I'm using the raster package on an R server to process a large set (30000 files) of data files (10MB each).
For now, processing consists of parsing the data and subsequently rasterizing it via the rasterize function.
The data is very sparse (only along roads) but has a high resolution and large extent. I've seen temporary files of 30GB for a raster created from one of the input files.
Because of the amount of files I'm using a foreach() %dopar% approach to processing the files, giving one file to each thread. I've set the raster options as follows:
rasterOptions(maxmemory = 15000000000)
rasterOptions(chunksize = 14000000000)
rasterOptions(todisk = TRUE)
This should come out to 15GB/thread * 32 threads = 480GB of RAM used at maximum for the rasters.

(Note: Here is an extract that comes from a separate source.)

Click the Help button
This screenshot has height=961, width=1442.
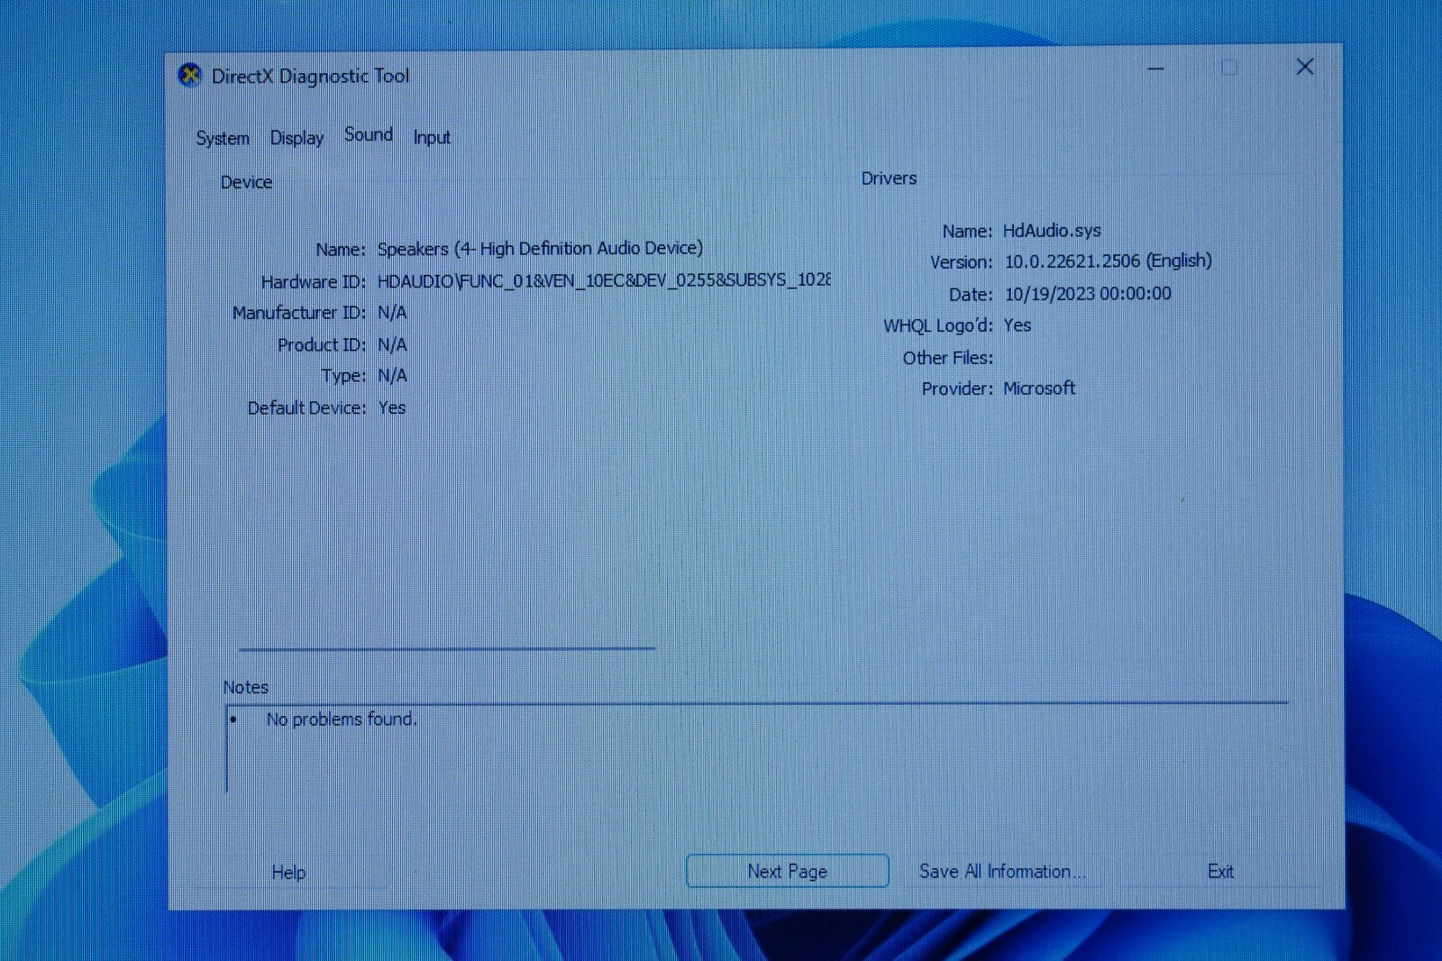[x=287, y=872]
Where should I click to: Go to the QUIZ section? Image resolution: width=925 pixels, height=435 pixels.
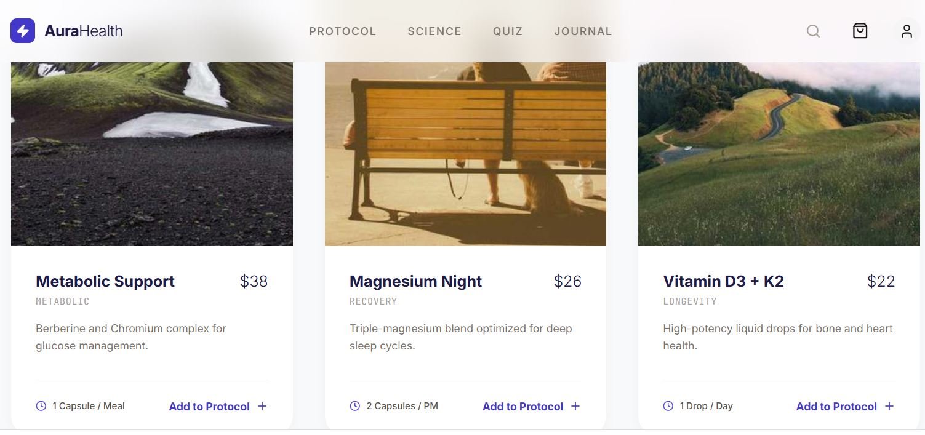coord(507,31)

Add some overhead and I would expect somewhere between 10GB to 20GB of the 512GB RAM to remain. However, that is not the case and I can't seem to figure out why.
R gobbles up RAM until only 100MB to 2GB remain and only then seems to release previously allocated memory, only to be fed straight back into R for the next raster. I checked the RAM usage repeatedly over several hours to observe this.
I'm using SpatialPolygonDataFrames as input for rasterize, and suspected they might take up a lot of RAM as well. But when I checked their size, they were rather small, at about 100MB. Playing around with maxmemory, chunksize and only 16 threads also didn't seem to have any effect.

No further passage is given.